You start into the cave by timing yourself and post some info into your twitter feed “We are entering the cave…”, “the time now is 14:00 hours”.

As you explore the cave you notice a deep slippery gorge filled with poisonous snakes and you warn your fellow explorer behind you “Watch your step on the left, snake nest”.

The level you log a message at should depend solely on the severity of the message itself. The output level the logger is set at should not worry you too much

Further in, your teammate splits up and decides to explore a small stream going down a gully. Soon you hear him cry out on your walkie talkie, “I’ve slipped, I’ve slipped, I’m going to have to drop my backpack and swim out”. “Okay I’ve gotten out but no backpack, I’m going to have to turn around.” You realise it was an error letting him go it alone and now he has had to abort the exploration, too bad. Before leaving he puts up a few flares and takes a snap of his whereabouts. He will share this internally so that you both can check and learn, debug and decipher what went wrong afterwards.

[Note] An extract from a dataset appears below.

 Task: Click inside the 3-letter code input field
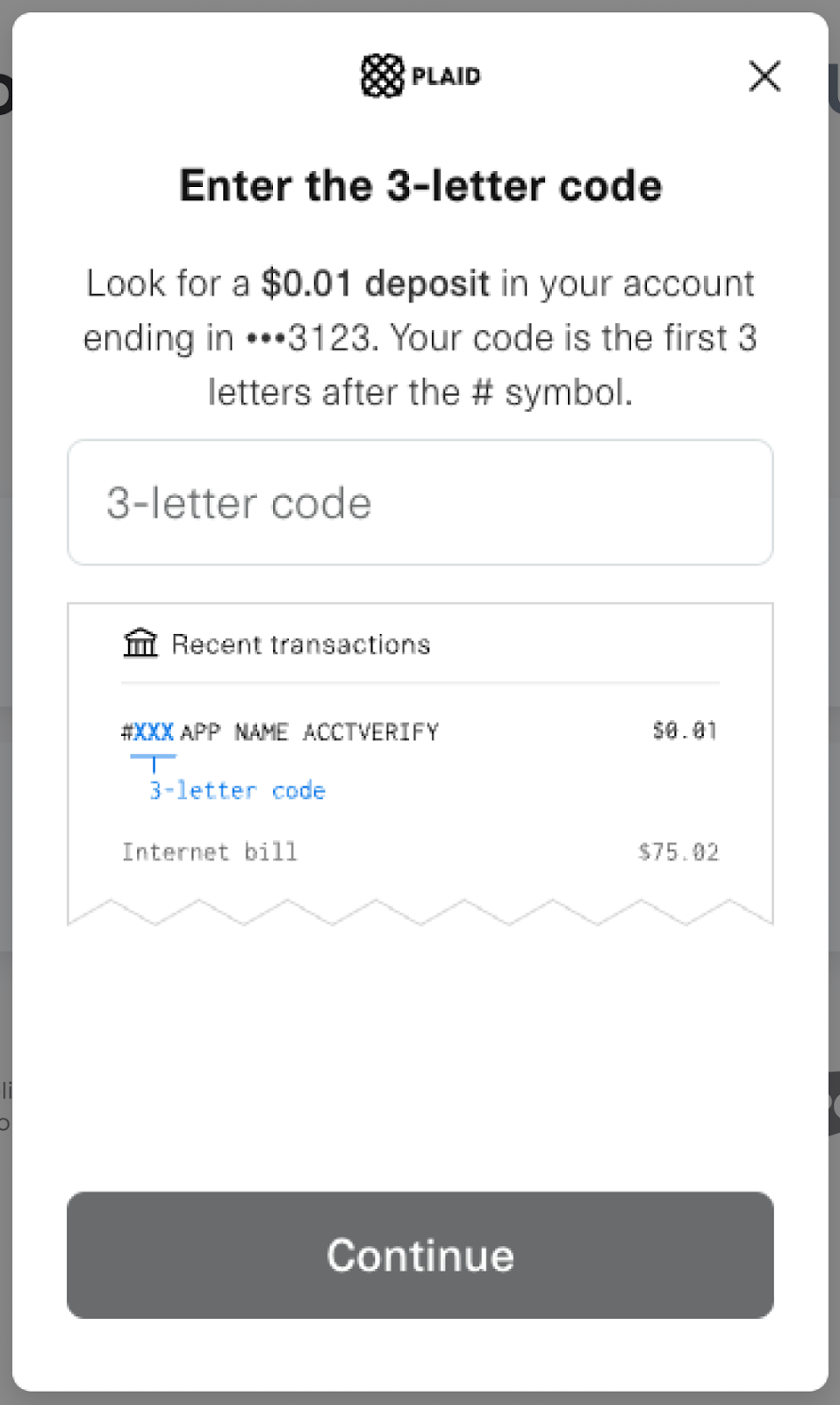[x=420, y=503]
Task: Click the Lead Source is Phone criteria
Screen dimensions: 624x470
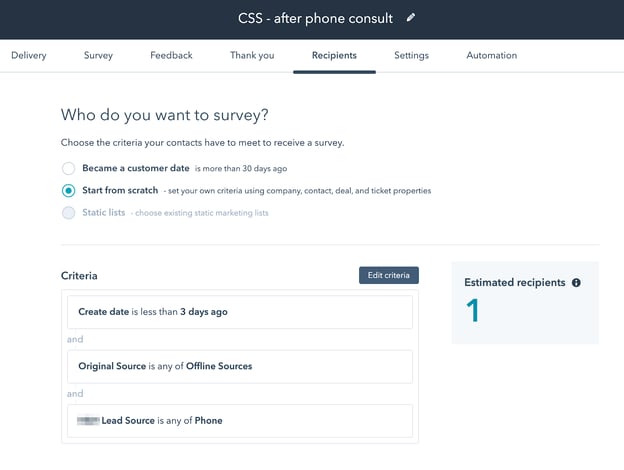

As you wander deeper into the cave you see beautiful cave paintings and in excitement make a misstep. You fall into a pit and while you manage to regain your control you hit your ankle hard and feel the crack of bone. This is critical. You need someone to come and help you out. Luckily the hardline to emergency services gets you some help.

Defining Log Levels

So now that you are out of the Colossal Cave and resting your injured ankle you decide to use your experience and write some rules for log levels.

Message Severity and Output Level

You realise that every message you want to log has a level of severity associated with it. The level you log a message at should depend solely on the severity of the message itself. The output level the logger is set at should not worry you too much. The loggers’ output level should automatically filter out messages that are of lower severity, it’s not your worry. For example, emergency services use a logger set at level critical which will automatically filter out any info messages even if you send it to the logger while your twitter feed uses a logger set at level info and will show everything on your twitter feed so your fans can follow your progress and mishaps in real time!

Importantly the loggers output level does not change the severity of your message.

log data may inadvertently expose runtime, security or personal details held in your system…

The Rules

info (or verbose): Use this to log messages that communicate details of where you are in your code, what you are about to do. If you are tracking performance log when you entered a code block, how long you took, what you did or did not do.

warn: Use this level to communicate expected error conditions or errors you can safely recover from. Also use it to highlight any risks which might need addressing in time or may get more serious if they continue to be ignored in subsequent releases of your code.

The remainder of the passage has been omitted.